Keywords: Advanced cancer, symptom management, assessment, fatigue
Fatigue is the most prevalent symptom associated with cancer and can have a broad impact on physical, emotional, and cognitive function.1–4 Depending on the patient sample and methodology used, prevalence of fatigue in patients with cancer is estimated to be between 60% and 90%.5,6 Fatigue tends to worsen with the progression of cancer and its, treatment, and can be one of the first indicators of the presence or recurrence of cancer.7
In advanced cancer and among long-term cancer survivors, fatigue is a commonly enduring symptom after chemotherapy or radiotherapy. How important fatigue is compared with the many other symptoms that people with cancer experience is less clear from the available literature.

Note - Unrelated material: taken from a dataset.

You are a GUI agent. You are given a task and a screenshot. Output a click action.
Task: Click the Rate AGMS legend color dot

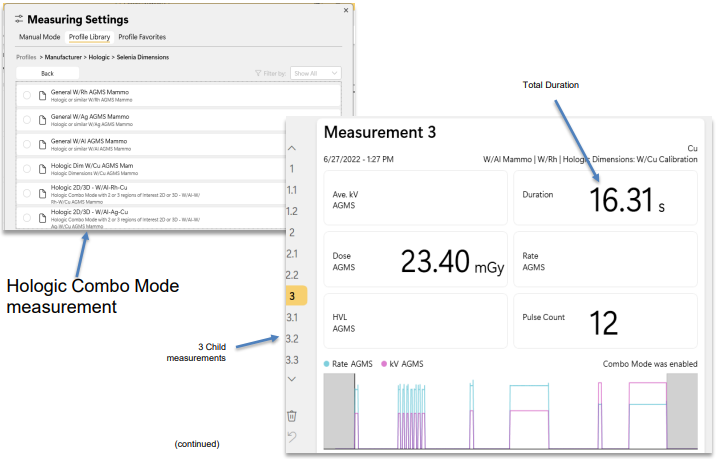click(327, 364)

Vogelzang et al.8 showed that fatigue is underrecognized and undertreated. In their survey, nearly 80% of patients experienced “a general feeling of debilitating tiredness or loss of energy” during their disease and treatment course, with nearly one third experiencing daily fatigue and the same percentage reporting adverse impact on their daily routines. Data from a parallel survey of oncologists suggested that physicians recognize that detection of fatigue can be improved.
This deficiency may be partly because of suboptimal communication regarding this symptom. Notably, half of the patients in this study did not discuss fatigue treatment options with their oncologists, and less than one third reported that their physicians recommended treatment for fatigue.

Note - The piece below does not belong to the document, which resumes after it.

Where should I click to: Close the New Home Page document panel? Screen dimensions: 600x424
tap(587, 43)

Recently reported results of a similar symptom-management survey showed that, although patients continue to have unmet communication needs related to fatigue, patients find these discussions extremely useful when they occur.9 Therefore, effective identification and management of fatigue may dramatically reduce its overall burden and improve quality of life4 among patients with cancer.10
Using questions from the Functional Assessment of Cancer Therapy (FACT) quality of life measurement system, Cella et al.11 polled expert physicians and nurses (N = 455) at 17 NCCN member institutions to obtain a set of brief, clinically relevant symptom indexes for 9 tumor sites (bladder, brain, breast, colorectal, head and neck, hepatobiliary/pancreas, lung, ovarian, and prostate). As part of the survey, each expert clinician iteratively rated the 5 most important symptoms to assess when evaluating drug treatment for advanced disease. Fatigue was nominated by physicians and nurses among the top 5 symptoms or concerns across all cancer types. In fact, fatigue emerged as the chief clinician-rated concern for 4 of the 9 tumor sites (breast, colorectal, ovarian, and prostate).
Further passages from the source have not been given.